**** VORLIEGENDE ZEILEN

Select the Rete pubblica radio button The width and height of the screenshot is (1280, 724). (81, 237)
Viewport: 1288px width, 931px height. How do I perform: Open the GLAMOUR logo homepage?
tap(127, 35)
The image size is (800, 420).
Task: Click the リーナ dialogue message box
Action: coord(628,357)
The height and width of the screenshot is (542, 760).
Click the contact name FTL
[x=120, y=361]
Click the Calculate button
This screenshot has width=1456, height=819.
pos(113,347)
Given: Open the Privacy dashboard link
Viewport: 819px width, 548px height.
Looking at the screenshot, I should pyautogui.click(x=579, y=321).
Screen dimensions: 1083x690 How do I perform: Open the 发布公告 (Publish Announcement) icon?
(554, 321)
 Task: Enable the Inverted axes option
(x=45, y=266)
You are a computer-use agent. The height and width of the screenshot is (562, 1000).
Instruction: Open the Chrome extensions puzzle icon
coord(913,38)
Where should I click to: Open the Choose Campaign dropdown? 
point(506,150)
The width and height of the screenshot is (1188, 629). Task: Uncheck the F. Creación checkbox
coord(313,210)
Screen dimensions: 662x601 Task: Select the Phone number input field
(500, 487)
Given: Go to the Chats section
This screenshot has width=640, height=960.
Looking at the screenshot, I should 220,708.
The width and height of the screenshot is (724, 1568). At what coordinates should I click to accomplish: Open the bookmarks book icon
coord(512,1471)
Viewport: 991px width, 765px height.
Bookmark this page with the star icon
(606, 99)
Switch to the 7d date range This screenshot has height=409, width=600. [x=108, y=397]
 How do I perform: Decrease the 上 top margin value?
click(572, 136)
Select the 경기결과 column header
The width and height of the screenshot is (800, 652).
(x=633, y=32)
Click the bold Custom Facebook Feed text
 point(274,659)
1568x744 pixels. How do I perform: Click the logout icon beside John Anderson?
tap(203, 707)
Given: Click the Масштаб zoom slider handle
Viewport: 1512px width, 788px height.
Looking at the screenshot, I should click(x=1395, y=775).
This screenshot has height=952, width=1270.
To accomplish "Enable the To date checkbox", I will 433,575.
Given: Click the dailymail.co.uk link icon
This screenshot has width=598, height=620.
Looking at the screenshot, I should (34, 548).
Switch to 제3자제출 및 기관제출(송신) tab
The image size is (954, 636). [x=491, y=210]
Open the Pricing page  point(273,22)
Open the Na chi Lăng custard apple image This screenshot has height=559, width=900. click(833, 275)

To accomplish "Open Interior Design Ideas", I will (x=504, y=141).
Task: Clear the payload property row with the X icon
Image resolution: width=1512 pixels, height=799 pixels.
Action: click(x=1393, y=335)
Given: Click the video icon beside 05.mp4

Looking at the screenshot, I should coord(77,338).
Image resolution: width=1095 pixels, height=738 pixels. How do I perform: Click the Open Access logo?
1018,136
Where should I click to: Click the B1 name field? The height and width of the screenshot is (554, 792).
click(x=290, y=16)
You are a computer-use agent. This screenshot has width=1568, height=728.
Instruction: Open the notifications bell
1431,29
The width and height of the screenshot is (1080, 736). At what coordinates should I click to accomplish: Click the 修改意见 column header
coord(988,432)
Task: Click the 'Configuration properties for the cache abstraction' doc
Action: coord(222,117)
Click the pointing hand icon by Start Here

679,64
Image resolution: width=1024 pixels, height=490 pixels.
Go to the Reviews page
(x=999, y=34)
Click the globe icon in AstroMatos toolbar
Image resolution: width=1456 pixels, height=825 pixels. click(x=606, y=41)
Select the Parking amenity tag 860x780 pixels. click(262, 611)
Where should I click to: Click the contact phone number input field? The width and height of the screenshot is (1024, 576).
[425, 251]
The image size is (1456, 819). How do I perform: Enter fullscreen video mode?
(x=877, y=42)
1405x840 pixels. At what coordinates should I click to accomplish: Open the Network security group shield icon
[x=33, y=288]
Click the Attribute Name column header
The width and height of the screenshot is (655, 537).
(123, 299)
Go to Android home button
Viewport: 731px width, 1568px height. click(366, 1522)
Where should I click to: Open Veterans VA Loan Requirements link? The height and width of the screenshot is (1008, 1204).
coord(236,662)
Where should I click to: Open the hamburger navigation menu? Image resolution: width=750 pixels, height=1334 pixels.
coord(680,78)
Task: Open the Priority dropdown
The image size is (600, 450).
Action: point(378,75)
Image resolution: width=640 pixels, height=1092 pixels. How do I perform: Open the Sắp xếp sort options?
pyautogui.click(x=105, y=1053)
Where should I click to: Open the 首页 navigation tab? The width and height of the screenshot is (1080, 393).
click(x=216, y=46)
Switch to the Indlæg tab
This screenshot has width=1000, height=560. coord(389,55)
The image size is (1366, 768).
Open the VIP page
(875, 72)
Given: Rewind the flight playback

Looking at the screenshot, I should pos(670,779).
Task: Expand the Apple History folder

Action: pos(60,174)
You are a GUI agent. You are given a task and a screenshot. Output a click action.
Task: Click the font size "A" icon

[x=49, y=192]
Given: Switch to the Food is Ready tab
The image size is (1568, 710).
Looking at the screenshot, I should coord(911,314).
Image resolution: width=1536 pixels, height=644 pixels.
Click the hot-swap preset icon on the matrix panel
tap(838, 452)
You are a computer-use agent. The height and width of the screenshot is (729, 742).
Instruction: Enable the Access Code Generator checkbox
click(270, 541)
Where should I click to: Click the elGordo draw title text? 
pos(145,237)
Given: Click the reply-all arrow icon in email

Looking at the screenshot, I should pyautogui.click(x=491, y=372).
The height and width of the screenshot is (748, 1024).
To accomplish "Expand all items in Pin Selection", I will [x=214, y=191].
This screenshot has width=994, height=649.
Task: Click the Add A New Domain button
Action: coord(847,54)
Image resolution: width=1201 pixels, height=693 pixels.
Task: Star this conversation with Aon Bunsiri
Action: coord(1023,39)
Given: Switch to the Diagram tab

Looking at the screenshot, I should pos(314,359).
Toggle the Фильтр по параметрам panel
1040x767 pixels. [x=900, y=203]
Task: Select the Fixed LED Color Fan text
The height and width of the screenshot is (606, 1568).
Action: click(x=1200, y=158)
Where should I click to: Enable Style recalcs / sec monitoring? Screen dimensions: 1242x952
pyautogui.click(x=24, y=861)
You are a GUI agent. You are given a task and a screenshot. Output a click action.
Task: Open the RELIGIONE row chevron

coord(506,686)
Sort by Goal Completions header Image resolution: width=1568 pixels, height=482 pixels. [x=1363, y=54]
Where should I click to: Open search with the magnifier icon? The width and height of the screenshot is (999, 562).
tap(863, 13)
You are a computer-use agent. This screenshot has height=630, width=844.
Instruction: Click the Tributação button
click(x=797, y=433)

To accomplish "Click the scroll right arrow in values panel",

********

### AUFGABE
Stellen Sie die Zeilen als Markdown-Tabelle mit den Spalten „Nr.“ und „Zeile“ dar, beginnend mit der ersten Zeile und endend nach der Zeile mit „coord(913,38)“. Leerzeilen lassen Sie aus.

### LÖSUNG
| Nr. | Zeile |
|---|---|
| 1 | Select the Rete pubblica radio button The width and height of the screenshot is (1280, 724). (81, 237) |
| 2 | Viewport: 1288px width, 931px height. How do I perform: Open the GLAMOUR logo homepage? |
| 3 | tap(127, 35) |
| 4 | The image size is (800, 420). |
| 5 | Task: Click the リーナ dialogue message box |
| 6 | Action: coord(628,357) |
| 7 | The height and width of the screenshot is (542, 760). |
| 8 | Click the contact name FTL |
| 9 | [x=120, y=361] |
| 10 | Click the Calculate button |
| 11 | This screenshot has width=1456, height=819. |
| 12 | pos(113,347) |
| 13 | Given: Open the Privacy dashboard link |
| 14 | Viewport: 819px width, 548px height. |
| 15 | Looking at the screenshot, I should pyautogui.click(x=579, y=321). |
| 16 | Screen dimensions: 1083x690 How do I perform: Open the 发布公告 (Publish Announcement) icon? |
| 17 | (554, 321) |
| 18 |  Task: Enable the Inverted axes option |
| 19 | (x=45, y=266) |
| 20 | You are a computer-use agent. The height and width of the screenshot is (562, 1000). |
| 21 | Instruction: Open the Chrome extensions puzzle icon |
| 22 | coord(913,38) |